Taysha Gene Therapies, Inc. (Nasdaq: TSHA), a patient-centric, pivotal-stage gene therapy company focused on developing and commercializing AAV-based gene therapies for the treatment of monogenic diseases of the central nervous system (CNS) in both rare and large patient populations, today reported financial results for the first quarter ended March 31, 2021 and provided a corporate update.

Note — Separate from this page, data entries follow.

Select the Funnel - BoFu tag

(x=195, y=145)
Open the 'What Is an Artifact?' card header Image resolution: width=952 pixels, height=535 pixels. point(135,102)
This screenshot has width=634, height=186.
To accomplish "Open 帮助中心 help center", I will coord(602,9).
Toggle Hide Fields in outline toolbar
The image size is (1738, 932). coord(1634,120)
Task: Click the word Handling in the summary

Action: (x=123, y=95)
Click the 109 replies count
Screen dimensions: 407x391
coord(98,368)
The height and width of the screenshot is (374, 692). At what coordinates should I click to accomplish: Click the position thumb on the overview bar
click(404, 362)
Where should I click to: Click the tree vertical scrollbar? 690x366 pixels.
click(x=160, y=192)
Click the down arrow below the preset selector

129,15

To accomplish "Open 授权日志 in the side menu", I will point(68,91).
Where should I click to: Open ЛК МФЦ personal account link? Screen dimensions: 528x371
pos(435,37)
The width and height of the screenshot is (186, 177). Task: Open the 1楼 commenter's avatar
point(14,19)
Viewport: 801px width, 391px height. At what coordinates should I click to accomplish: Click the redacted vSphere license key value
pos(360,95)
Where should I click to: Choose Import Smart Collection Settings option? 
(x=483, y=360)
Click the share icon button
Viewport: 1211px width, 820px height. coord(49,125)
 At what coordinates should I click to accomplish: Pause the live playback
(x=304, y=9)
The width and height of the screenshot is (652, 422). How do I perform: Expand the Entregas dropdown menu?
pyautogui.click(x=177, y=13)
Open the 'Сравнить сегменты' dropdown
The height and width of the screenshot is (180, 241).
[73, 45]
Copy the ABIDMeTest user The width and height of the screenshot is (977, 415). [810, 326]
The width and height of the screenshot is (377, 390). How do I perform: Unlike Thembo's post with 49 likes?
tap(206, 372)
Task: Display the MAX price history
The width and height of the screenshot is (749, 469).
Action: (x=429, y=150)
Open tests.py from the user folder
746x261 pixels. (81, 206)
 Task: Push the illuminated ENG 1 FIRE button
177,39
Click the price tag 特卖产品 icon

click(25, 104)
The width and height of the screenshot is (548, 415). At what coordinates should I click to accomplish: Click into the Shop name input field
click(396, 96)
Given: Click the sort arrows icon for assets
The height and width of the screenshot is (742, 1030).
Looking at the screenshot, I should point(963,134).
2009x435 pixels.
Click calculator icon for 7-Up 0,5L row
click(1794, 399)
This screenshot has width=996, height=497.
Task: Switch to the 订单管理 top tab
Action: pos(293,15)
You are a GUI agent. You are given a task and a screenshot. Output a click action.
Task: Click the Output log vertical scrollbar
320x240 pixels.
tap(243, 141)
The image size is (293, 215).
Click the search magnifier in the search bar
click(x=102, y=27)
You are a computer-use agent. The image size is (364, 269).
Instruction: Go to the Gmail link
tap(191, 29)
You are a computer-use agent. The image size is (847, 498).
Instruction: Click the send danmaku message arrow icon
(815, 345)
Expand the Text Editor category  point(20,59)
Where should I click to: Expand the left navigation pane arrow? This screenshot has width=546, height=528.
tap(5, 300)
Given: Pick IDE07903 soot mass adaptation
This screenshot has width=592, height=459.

“Our team has ushered in the new year with a continued focus on achieving our corporate objectives and creating value for patients and shareholders,” said RA Session II, President, Founder and CEO of Taysha. “Our recent acquisition of TSHA-120 for GAN immediately transformed Taysha into a pivotal-stage gene therapy company. Based on the compelling clinical and preclinical data package generated to date for this promising product candidate, we intend to engage with regulatory agencies to discuss a pathway to approval and look forward to providing clinical and regulatory updates in the second half of 2021 and by year-end 2021, respectively. We are also extremely pleased to share newly published preclinical data for TSHA-102 in Rett syndrome that provided, for the first time, quantitative evidence of miRARE’s ability to show genotype-dependent regulation of MECP2 gene expression across different regions of the brain in wild type and knockout mouse models. Rett syndrome is an incredibly difficult disease to treat with gene replacement therapy given the challenges of safely regulating the degree of MECP2 expression from the MECP2 gene and we are encouraged that miRARE has achieved this regulation on a cell-by-cell basis without associated toxicities. The built-in self-regulatory feedback loop mechanism is a culmination of approximately 14 years of research and holds great potential for the treatment of what we now consider a reversible disease. Importantly, TSHA-102-treated knockout Rett mice with meaningful disease accumulation experienced a statistically significant survival extension by 56%, which we believe is a more translatable model of the disorder in humans. We believe these data validate our novel approach to treating Rett syndrome, help de-risk the clinical program and support advancement of TSHA-102 into a Phase 1/2 trial by year-end. With these and other recent value-creating achievements, we are even more confident in our outlook for the full year.”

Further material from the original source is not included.